How would the recent catastrophes in Australia, New Zealand and Japan effect reinsurance pricing in the domestic market?
In India, pricing for catastrophe risks are low, since the country has been catastrophe-free in the last five years. However, there would be an impact in the prices due to recent catastrophes like the earthquake in New Zealand, the floods in Australia and the tsunami in Japan.

 

Domestic prices have risen 5-10 per cent during the renewals. Globally, renewals happen only in January. So, the impact of the recent events will be known only when these treaties are up renewal in January 2012.

What is the extent of the insured loss in the Japan crisis?
It is very difficult to access the extent of the damage. According to figures provided by the Japanese government, the total economic loss is estimated to be $409 billion. The extent of the insured loss would be known once the loss intimation starts to coming in. There is another aspect to it. In Japan, one has to assess the reasons for the damage, as there were three simultaneous events — the earthquake, the tsunami and fires. In the case of residential properties in Japan, 80 per cent of the damage is borne by the government and only 20 per cent by the insurers. However, for commercial properties, the whole loss is borne by insurance companies. So, there are a lot of technicalities involved while assessing the claim. But one thing is certain — the direct insurance companies (not reinsurers) are definitely affected.

As far as GIC is concerned, we have exposure across Japan. But the extent of the exposure in affected areas is still not clear. We haven't received any loss intimation till now.

Though we already have a terrorism pool in India, don’t you think a catastrophe pool is also required?
Looking back, one must say that creating the terror pool was an effective act by the regulator. Today, even after meeting the claims of the Mumbai terror attack, the size of the pool swelled to Rs 1,700 crore. So, it is good for the country to have such a pool. Currently, there aren't any suggestions for a catastrophe pool, though there is a definite need. The government and the regulator must consider this, as 80 per cent of land in India is prone to catastrophes.

What is the status of the nuclear pool?
We have domestic capacities which are worth roughly about Rs 400 crore. The liability per plant is estimated at Rs 1,500 crore. There are 26 such pools around the world and we would have to take support from those.
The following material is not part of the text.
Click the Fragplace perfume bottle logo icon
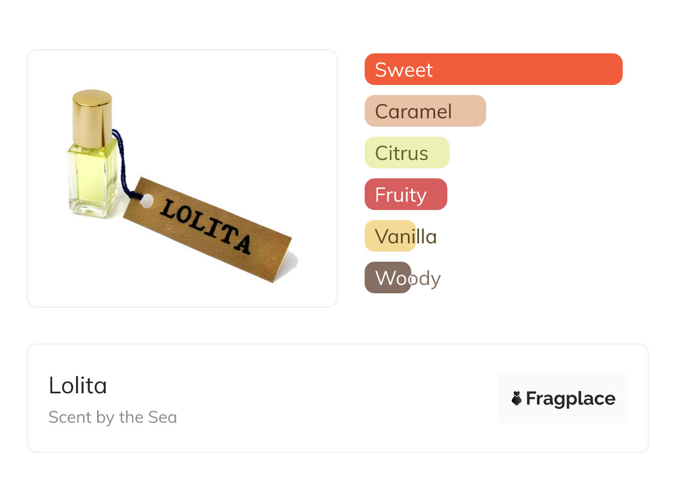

The pool would cover only civil liabilities. We have worked out some modalities but the main issue is the inspection of power plants by foreign agencies. For the formation of any such pool, inspection is necessary. It happens in every country — from Japan to China. The people who would inspect the power plants are experts in nuclear insurance. They would seek data on different parameters like safety, security and other risks. We are in constant talks with the government and the Nuclear Power Corporation and hope to get a breakthrough soon.
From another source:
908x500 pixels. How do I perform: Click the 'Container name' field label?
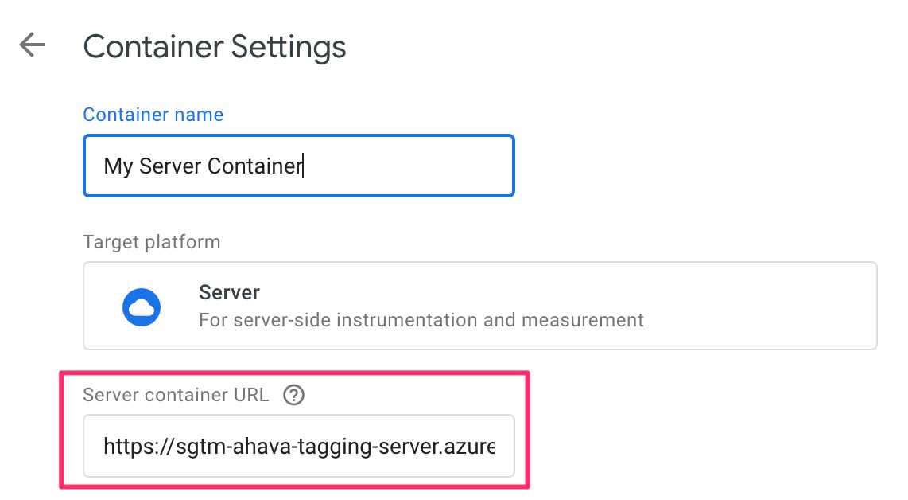tap(153, 115)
How did your business fare in 2010-11? What was the share of overseas business during the period?
In 2009-10, our total premium income stood at around Rs 9,000 crore and we expect a 20 per cent growth in 2010-11. So, the total premium income should cross Rs 11,000 crore.

The share of overseas business should be in the region of 48 per cent. By March 2012, overseas business would contribute 50 per cent to our total business. We have recently opened an office at Kuala Lumpur and are planning to open an office in Brazil and another in Africa — most probably in South Africa.

Despite a decent growth in premiums, the domestic general insurance industry is incurring huge underwriting losses.
The major concern for the domestic general insurance industry is the rise in underwriting losses. Motor and health constitute 64 per cent of the total business and both recording losses. This is not the result of de-tariffing only. I think the industry is not pricing the risks adequately. Hence, loss ratios are climbing every year. The industry must strive to improve underwriting practices.